Blood-based liquid biopsies have multiple advantages over tissue-based traditional biopsies, including their noninvasiveness, ease of sample collection and accurate results, which can be exploited as an important tool in the early detection of cancers and patient disease management.
“When pancreatic cancer is caught early, the chance of survival is so much greater than when diagnosed in the advanced stage. Therefore, there is a great need to develop novel ways to detect pancreatic cancer,” said Erkut Borazanci, M.D., research director of the Cancer Research Division at HonorHealth Research Institute, and one of the study’s authors.
“By collaborating with City of Hope, TGen and other centers working together, we are making strides where we hope for a future reality in which pancreatic cancer is detected early, and that we are talking about cures for more people,” Borazanci said.

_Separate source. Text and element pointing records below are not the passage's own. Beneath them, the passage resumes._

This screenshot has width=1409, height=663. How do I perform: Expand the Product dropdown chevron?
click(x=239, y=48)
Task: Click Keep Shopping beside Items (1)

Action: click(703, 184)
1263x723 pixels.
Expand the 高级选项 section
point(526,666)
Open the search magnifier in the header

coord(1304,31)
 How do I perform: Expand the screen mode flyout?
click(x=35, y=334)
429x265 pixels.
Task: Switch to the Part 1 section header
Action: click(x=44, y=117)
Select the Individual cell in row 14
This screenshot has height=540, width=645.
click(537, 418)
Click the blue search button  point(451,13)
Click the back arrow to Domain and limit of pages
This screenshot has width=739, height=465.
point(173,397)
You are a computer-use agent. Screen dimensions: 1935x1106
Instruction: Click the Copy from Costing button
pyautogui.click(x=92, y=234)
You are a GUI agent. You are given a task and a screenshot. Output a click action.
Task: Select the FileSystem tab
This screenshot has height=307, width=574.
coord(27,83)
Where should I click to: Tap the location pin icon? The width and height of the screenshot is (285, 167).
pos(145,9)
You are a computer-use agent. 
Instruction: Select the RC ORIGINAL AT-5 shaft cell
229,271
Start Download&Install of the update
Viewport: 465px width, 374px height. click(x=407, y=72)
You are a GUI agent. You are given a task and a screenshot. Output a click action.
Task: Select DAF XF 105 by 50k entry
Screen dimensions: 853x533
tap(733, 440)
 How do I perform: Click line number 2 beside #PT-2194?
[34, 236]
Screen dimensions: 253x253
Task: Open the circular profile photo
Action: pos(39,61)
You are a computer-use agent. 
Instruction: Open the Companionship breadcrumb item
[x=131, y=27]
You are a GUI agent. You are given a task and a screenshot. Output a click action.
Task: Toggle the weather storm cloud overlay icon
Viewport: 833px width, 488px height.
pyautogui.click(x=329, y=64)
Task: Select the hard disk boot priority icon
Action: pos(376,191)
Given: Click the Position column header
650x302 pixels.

Study researchers, all part of the Pancreatic Cancer Detection Consortium, concluded that additional tests should be conducted to determine if there are any differences due to patients’ age, sex or other factors: “Although the performance seems promising, further investigation is warranted for our circRNA-based panel of biomarkers to be found eligible as a reliable clinical test.”
Nearly a Decade in the Making
Still, the results of this study go a long way toward achieving the goal of better cancer diagnostics, said Daniel Von Hoff, M.D., a distinguished professor at TGen and one of the study’s authors. Von Hoff has worked for nearly a decade with Borazanci to discover a way to detect pancreatic cancer in its early stages.
“Perfecting a method of early detection for this extremely aggressive cancer would be a substantial step in providing better care for patients with pancreatic cancer,” Von Hoff said. “It could also be the basis for eventually developing early-detection tests for other cancers, as well.”